WORK TO COMPLETE
Only lines containing the word "header" are needed; pull them out of the material.

PROVIDED RECORDS
★ ★ ★ ★ ★ ★ ★

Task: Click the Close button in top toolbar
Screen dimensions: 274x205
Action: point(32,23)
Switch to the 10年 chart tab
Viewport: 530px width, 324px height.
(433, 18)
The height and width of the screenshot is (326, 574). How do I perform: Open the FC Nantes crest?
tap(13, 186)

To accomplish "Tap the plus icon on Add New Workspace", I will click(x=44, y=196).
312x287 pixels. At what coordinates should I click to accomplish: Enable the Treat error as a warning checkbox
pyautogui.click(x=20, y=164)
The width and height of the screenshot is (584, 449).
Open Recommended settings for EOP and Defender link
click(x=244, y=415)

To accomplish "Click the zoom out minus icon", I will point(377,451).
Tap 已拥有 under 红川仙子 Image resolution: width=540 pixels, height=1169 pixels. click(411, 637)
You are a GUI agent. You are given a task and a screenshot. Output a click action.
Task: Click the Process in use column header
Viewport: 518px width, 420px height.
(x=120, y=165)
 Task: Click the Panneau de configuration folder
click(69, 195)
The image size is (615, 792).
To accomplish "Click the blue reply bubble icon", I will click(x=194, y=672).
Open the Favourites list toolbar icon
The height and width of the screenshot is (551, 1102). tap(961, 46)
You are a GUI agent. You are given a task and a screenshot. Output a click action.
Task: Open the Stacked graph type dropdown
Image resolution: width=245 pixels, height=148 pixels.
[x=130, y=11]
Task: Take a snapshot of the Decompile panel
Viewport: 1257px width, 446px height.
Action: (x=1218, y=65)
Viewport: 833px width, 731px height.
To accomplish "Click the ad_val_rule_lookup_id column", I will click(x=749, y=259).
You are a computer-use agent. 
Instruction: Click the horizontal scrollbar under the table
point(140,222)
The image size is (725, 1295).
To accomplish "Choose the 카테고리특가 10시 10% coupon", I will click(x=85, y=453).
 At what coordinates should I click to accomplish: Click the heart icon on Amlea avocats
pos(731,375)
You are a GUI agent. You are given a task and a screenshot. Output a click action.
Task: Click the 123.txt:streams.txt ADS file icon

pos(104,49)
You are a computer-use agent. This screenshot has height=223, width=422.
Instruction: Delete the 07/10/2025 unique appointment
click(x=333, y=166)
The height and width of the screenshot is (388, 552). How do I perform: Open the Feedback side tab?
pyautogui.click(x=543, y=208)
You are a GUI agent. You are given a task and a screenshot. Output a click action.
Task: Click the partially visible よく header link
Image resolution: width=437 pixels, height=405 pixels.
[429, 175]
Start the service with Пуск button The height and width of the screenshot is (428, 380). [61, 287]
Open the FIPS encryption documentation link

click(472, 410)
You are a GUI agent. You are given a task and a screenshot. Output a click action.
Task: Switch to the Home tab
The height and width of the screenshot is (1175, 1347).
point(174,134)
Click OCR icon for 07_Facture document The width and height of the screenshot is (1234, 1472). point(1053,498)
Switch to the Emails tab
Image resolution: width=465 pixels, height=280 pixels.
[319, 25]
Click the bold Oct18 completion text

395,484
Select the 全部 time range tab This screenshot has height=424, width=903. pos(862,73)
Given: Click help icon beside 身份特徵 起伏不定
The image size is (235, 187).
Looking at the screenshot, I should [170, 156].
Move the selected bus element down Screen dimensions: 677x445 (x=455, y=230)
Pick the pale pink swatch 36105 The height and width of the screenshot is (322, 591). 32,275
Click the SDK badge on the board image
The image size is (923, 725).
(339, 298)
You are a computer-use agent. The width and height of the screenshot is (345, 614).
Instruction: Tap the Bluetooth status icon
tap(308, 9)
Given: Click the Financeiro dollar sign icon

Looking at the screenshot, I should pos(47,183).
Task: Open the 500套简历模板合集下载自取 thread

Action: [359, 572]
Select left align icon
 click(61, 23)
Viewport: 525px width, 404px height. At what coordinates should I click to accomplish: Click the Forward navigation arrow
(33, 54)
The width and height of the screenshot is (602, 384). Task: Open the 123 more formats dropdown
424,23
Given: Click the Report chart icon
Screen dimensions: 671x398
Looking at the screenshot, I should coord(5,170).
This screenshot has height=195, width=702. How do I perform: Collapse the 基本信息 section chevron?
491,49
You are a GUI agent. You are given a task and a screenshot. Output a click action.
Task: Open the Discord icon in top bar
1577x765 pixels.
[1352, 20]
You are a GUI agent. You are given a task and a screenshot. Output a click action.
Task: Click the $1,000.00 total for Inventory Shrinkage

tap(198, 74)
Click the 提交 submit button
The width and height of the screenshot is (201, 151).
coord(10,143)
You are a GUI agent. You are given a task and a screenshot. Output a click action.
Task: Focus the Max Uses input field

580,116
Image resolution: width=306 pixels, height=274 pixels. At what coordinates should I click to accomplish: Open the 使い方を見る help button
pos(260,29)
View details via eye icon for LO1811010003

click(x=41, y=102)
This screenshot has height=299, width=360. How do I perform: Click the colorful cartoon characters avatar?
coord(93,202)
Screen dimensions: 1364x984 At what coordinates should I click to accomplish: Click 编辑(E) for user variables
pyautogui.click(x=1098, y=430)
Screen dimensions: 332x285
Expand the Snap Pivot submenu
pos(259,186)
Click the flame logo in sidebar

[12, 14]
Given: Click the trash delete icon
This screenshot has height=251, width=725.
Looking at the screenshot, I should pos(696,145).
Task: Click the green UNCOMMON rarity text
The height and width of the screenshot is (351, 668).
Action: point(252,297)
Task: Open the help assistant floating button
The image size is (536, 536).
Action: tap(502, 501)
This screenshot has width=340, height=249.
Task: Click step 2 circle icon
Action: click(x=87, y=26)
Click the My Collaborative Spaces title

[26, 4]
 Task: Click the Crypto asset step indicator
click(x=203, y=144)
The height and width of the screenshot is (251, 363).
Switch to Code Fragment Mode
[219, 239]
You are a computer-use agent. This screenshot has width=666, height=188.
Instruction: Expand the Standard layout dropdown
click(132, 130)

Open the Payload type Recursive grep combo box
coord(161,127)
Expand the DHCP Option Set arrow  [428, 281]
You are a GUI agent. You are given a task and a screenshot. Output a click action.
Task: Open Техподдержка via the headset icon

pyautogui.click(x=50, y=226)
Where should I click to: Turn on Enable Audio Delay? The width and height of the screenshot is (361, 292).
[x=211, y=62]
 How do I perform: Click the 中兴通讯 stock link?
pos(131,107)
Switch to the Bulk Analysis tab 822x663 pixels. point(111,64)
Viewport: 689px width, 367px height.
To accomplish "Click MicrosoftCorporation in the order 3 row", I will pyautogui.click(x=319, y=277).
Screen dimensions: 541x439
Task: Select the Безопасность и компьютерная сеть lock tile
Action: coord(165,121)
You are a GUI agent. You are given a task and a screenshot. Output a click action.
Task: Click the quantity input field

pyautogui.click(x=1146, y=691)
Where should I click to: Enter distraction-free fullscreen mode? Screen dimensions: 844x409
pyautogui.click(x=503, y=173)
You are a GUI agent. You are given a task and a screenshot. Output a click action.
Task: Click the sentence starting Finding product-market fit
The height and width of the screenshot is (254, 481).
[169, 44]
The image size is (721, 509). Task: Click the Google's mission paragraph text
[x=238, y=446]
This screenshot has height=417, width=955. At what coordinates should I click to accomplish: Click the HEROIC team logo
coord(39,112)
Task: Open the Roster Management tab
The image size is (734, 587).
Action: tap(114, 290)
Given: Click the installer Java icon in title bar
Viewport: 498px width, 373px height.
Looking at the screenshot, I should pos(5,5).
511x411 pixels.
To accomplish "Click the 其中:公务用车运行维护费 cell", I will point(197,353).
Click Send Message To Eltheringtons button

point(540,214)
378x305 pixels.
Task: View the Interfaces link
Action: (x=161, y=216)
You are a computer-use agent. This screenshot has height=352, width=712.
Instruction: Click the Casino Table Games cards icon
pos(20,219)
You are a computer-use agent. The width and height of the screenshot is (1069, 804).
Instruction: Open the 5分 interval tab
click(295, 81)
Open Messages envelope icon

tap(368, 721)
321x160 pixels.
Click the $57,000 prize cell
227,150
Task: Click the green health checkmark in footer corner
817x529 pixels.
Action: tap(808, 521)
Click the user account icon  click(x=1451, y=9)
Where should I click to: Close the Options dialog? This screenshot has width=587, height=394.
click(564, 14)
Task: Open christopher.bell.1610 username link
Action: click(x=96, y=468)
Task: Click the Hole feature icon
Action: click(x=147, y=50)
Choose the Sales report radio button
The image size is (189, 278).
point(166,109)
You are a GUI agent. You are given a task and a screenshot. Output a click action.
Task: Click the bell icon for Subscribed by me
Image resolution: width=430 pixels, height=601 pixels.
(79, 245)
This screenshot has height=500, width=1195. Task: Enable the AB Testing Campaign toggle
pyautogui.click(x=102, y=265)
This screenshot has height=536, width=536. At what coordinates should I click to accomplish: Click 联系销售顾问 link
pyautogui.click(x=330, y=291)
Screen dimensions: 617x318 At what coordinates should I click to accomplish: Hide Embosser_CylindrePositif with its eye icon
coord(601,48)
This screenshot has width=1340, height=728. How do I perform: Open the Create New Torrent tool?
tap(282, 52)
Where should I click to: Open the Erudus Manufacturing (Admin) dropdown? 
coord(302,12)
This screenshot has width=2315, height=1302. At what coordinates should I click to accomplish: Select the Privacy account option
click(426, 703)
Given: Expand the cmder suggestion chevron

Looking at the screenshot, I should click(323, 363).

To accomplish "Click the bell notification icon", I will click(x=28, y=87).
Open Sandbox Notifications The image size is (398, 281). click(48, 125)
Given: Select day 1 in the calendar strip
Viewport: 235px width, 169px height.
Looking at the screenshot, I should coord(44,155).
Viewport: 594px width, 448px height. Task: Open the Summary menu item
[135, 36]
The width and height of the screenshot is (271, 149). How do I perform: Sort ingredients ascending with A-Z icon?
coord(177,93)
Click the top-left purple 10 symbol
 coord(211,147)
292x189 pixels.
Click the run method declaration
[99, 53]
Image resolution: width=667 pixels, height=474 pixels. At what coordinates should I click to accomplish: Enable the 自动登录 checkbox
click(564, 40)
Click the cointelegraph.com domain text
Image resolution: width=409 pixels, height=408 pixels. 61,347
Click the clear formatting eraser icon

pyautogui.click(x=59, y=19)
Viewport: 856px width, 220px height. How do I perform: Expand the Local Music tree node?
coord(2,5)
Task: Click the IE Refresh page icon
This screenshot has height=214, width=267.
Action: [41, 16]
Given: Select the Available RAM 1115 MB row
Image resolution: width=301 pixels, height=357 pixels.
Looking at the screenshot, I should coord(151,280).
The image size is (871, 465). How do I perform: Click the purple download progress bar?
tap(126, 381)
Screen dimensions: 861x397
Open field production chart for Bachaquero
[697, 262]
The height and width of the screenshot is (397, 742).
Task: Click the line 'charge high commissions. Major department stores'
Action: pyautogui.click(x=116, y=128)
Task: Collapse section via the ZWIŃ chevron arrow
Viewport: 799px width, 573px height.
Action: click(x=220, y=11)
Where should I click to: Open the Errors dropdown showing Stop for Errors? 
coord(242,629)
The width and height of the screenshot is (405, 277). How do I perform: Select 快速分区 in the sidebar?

★ ★ ★ ★ ★ ★ ★

PROBLEM SOLUTION
Task: Click the Process in use column header
Task: Click the partially visible よく header link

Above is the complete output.